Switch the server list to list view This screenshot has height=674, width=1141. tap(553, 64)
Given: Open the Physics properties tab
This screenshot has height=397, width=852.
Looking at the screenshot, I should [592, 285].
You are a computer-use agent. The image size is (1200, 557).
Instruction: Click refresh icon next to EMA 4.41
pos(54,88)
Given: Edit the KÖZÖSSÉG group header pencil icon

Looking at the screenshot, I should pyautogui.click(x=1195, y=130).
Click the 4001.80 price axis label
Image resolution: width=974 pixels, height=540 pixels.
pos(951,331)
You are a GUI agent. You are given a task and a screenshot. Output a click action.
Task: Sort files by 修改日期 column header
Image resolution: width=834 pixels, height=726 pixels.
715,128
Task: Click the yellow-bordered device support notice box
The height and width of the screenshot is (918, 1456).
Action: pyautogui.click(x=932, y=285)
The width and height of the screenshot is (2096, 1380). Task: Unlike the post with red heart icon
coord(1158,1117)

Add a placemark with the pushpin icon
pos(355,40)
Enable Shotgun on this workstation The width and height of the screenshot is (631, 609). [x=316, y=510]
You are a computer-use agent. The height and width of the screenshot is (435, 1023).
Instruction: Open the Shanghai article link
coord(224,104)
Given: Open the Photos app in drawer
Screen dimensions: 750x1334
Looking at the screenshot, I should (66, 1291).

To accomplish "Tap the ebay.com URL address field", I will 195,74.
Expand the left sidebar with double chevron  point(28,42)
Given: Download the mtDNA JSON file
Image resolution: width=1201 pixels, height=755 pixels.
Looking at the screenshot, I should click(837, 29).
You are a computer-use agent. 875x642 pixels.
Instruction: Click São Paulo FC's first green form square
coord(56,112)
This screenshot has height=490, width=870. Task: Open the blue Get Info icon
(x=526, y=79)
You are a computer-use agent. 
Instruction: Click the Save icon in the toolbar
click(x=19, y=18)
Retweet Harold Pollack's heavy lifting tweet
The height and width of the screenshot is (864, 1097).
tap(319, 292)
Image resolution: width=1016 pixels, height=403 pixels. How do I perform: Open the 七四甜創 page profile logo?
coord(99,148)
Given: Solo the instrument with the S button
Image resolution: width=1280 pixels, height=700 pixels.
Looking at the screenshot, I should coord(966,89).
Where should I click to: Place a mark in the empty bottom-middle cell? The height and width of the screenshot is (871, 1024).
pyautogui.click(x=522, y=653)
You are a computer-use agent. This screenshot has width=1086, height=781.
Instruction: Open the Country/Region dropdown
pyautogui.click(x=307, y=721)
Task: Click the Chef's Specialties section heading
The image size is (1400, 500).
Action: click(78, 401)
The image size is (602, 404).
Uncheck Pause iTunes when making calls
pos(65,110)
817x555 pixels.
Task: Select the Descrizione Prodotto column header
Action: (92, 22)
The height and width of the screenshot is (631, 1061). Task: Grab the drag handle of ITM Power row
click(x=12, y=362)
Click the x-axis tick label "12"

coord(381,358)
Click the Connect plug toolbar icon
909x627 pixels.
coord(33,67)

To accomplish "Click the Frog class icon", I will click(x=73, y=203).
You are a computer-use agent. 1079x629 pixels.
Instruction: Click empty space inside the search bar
------------------------------------------------------------------------
ASSIGNMENT: A single number is needed: how many lines of the material contain the word "will".

OUTPUT FOR THIS EXERCISE: 2